I used to teach a class for grown up ladies in a halfway house downtown. One day we met at the library and my bitch co-teacher (she was a bitch even before this day)came to class (late) and the first thing she said to me was, "Ohhhh! Look at you! I didn't know you were pregnant! When are you due?" In her defense, I was wearing overalls which was a poor fashion choice, and I was kind of slumped down in my chair; but still. She saw me every few days. She knew I wasn't pregnant. Bitch. I loved saying, "...... I. Am. Not. Pregnant."

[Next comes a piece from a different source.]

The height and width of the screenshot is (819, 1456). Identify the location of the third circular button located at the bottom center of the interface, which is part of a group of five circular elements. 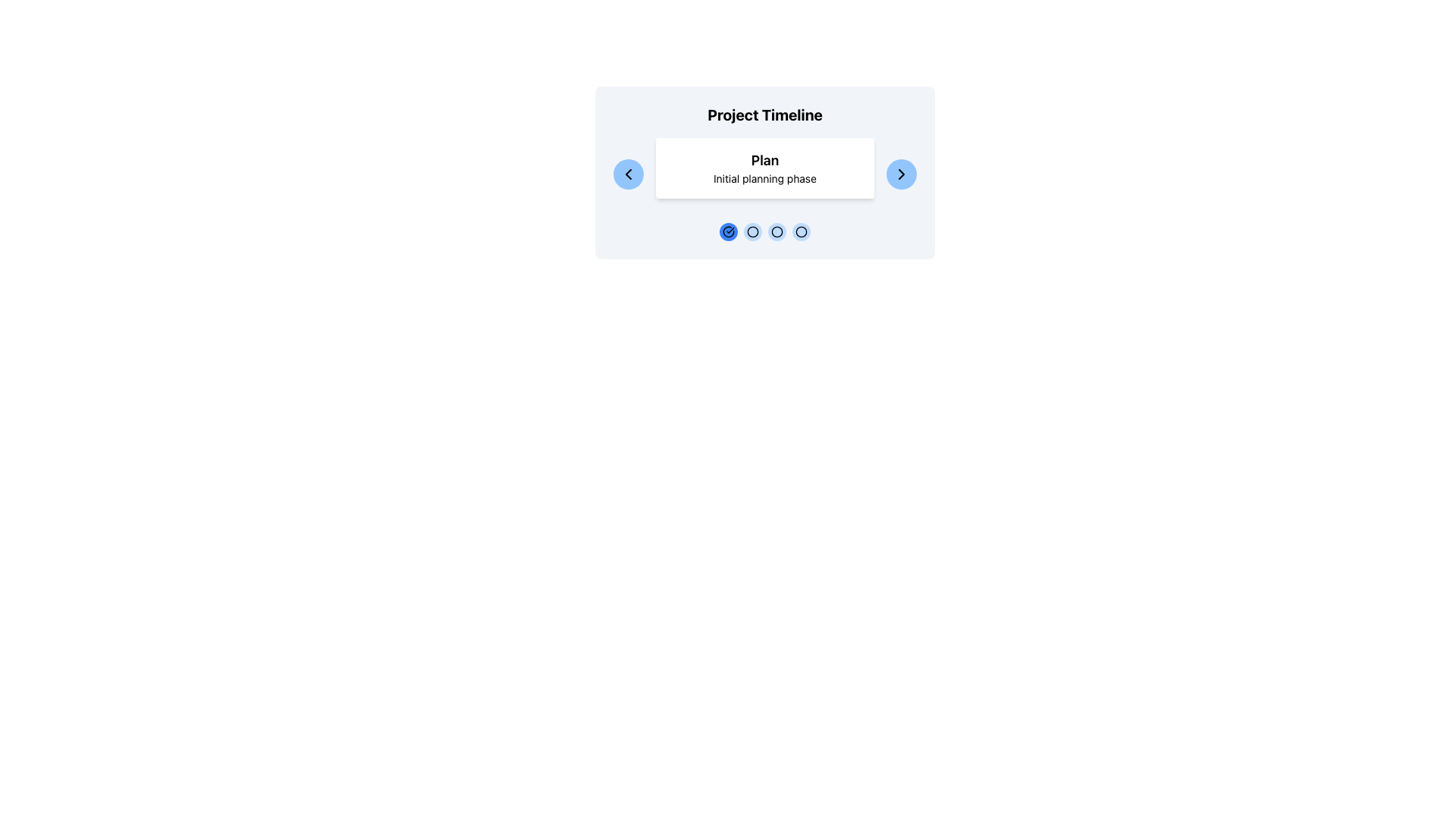
(777, 231).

omg Kady. I am cringing so hard right now. For the whole situation. The cardinal rule #1 of speaking to a woman is NEVERRRRRRRRRRRRRRRRRRRRRRRRRRRRRRRRRRRRRRRRRRRRRRRRRRRRRRRRRRRRRRRRRRRRRRRRRRRRR be the first to say ANYTHING about looking pregnant. Jeeezus.
I used to sit every few weeks with Lurlene, an ancient sister of 6 foot 2, riddled with dementia. We would tie into mtg by phone. Instead of my usual monastic black, I once wore a smoky teal... "blouse"- with cool detailing, just the right cutaway shape around my middle, and a really sharp collar.

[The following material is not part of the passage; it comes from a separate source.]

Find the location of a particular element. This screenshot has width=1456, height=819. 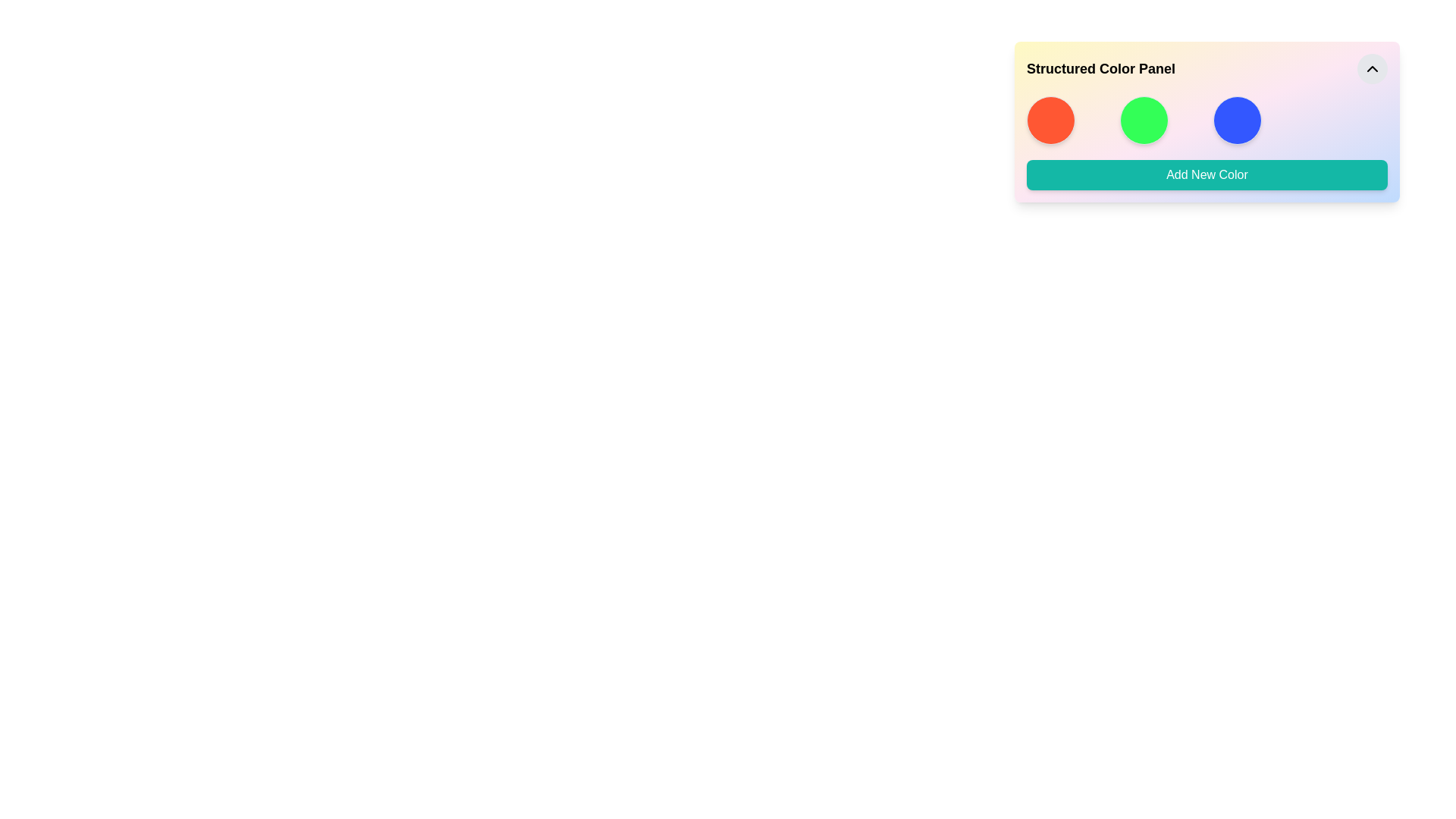

the button located in the top-right corner of the 'Structured Color Panel' is located at coordinates (1372, 69).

About ten minutes into the mtg, she gasped and leaned over to touch my middle just so and said "Girrrrrllll, you's pregnannnnnnt! When you gonna have that baby?" I said, "ah, no, most definitely no baby here." To which she replied, pinching my side- "Mm Mm Mm, nope girl, you's pregnant."
Sigh.
The kicker is that Louisiana Lurlene's dementia made her a clockwork goldfish. Every 5 minutes for the next two hours, she would gasp, move her slender long arm over my middle and start again. "Girrrrllllll, you's pregnannnnnt! When you gonna have that baby?" And since I couldn't bring myself to accept it, I would deny it every time, and the rest of the conversation and succeeding pinch would happen again.
That shirt was in the Goodwill drop box within hours. But it hasn't' didn't won't stop me from drinking beer.